Architecturally, implementing object migration in this way is a two-edged sword because it requires all host locations to implement identical (as opposed to merely similar) behavior. This has ramifications for versioning: If we change the behavior of a class at one host location, we must change the behavior of that class at all other locations (or suffer inconsistent behavior). Multiple languages also require attention. For example, if a class instance passes from a C++ server to a Java client, we must provide C++ and Java implementations with identical behavior. (Obviously, this requires more effort than implementing the behavior just once in a single language and single server.)
For environments such as Wish, where we control both client and server deployment, this is acceptable; for applications that provide only servers and rely on other parties to provide clients, this can be problematic because ensuring identical behavior of third-party class implementations is difficult.
Protocol Design. To meet our performance goals, we broke with established wisdom for RPC protocols in two ways:
• Data is not tagged with its type on the wire and is encoded as compactly as possible: The encoding uses no padding (everything is byte-aligned) and applies a number of simple techniques to save bandwidth. For example, positive integers less than 255 require a single byte instead of four bytes, and strings are not NUL terminated. This encoding is more compact (sometimes by a factor of two or more, depending on the type of data) than CORBA’s CDR (common data representation) encoding.

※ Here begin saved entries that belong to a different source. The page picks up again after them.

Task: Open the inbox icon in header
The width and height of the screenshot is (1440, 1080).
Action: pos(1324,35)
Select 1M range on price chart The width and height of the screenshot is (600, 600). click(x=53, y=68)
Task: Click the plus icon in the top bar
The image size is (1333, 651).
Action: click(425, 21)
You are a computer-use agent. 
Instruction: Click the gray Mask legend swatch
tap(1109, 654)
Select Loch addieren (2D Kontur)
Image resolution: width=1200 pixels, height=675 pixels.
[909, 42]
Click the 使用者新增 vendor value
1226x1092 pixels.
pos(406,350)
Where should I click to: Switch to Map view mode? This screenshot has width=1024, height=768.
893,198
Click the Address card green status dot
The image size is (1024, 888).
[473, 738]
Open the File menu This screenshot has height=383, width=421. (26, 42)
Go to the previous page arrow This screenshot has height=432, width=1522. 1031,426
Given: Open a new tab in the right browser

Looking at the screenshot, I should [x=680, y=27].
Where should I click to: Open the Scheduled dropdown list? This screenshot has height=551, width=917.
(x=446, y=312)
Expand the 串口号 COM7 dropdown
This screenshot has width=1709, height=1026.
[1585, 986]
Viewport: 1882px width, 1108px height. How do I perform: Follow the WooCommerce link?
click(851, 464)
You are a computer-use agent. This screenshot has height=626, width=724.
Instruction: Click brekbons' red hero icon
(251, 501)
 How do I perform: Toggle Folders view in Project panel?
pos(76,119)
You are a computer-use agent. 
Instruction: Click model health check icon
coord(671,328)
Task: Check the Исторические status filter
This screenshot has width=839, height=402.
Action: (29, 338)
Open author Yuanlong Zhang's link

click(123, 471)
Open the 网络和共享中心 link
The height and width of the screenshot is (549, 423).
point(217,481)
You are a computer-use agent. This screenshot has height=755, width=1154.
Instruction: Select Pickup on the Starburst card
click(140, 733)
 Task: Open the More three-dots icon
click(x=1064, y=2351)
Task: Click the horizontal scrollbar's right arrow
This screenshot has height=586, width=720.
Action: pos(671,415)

• Data is always marshaled in little-endian byte order. We rejected a receiver-makes-it-right approach (as used by CORBA) because experiments showed no measurable performance gain.
The protocol supports compression for better performance over low-speed links. (Interestingly, for high-speed links, compression is best disabled: It takes more time to compress data than to send it uncompressed.)
The protocol encodes request data as a byte count followed by the payload as a blob. This allows the receiver of a message to forward it to a number of downstream receivers without the need to unmarshal and remarshal the message. Avoiding this cost was important so we could build efficient message switches for event distribution.
The protocol supports TCP/IP and UDP (user datagram protocol). For secure communications, we use SSL (secure sockets layer): It is freely available and has been extensively scrutinized for flaws by the security community.
The protocol is bidirectional, so a server can make a callback over a connection that was previously established by a client. This is important for communication through firewalls, which usually permit outgoing connections, but not incoming ones. The protocol also works across NAT boundaries.
Classes make the protocol more complex because they are polymorphic: If a process sends a derived instance to a receiver that understands only a base type of that instance, the Ice runtime slices the instance to the most-derived base type that is known to the receiver. Slicing requires the receiver to unmarshal data whose type is unknown. Further, classes can be self-referential and form arbitrary graphs of nodes: Given a starting node, the Ice runtime marshals all reachable nodes so graphs require the sender to perform cycle detection.
The implementation of slicing and class graphs is surprisingly complex. To support unmarshaling, the protocol sends classes as individually encapsulated slices, each tagged with their type. On average (compared with structures), this requires 10 to 15 percent extra bandwidth. To preserve the identity relationships of nodes and to detect cycles, the marshaling code creates additional data structures. On average, this incurs a performance penalty of 5 to 10 percent. Finally, for C++, we had to write a garbage collector to avoid memory leaks in the presence of cyclic class graphs, which was nontrivial. Without slicing and class graphs, the protocol implementation would have been simpler and (for classes) slightly faster.
Versioning. The object model supports multiple interfaces: Instead of having a single most-derived interface, an object can provide any number of interfaces. Given a handle to an object, clients can request a specific interface at runtime using a safe downcast. Multiple interfaces permit versioning of objects without breaking on-the-wire compatibility: To create a newer version, we add new interfaces to existing objects. Already-deployed clients continue to work with the old interfaces, whereas new clients can use the new interfaces.
Used naively, multiple interfaces can lead to a versioning mess that forces clients to continuously choose the correct version. To avoid these problems, we designed the game such that clients access it via a small number of bootstrap objects for which they choose an interface version. Thereafter, clients acquire handles to other objects via their chosen interfaces on bootstrap objects, so the desired version is known implicitly to the bootstrap object. The Ice protocol provides a mechanism for implicit propagation of contextual information such as versioning, so we need not pollute all our object interfaces by adding an extra version parameter.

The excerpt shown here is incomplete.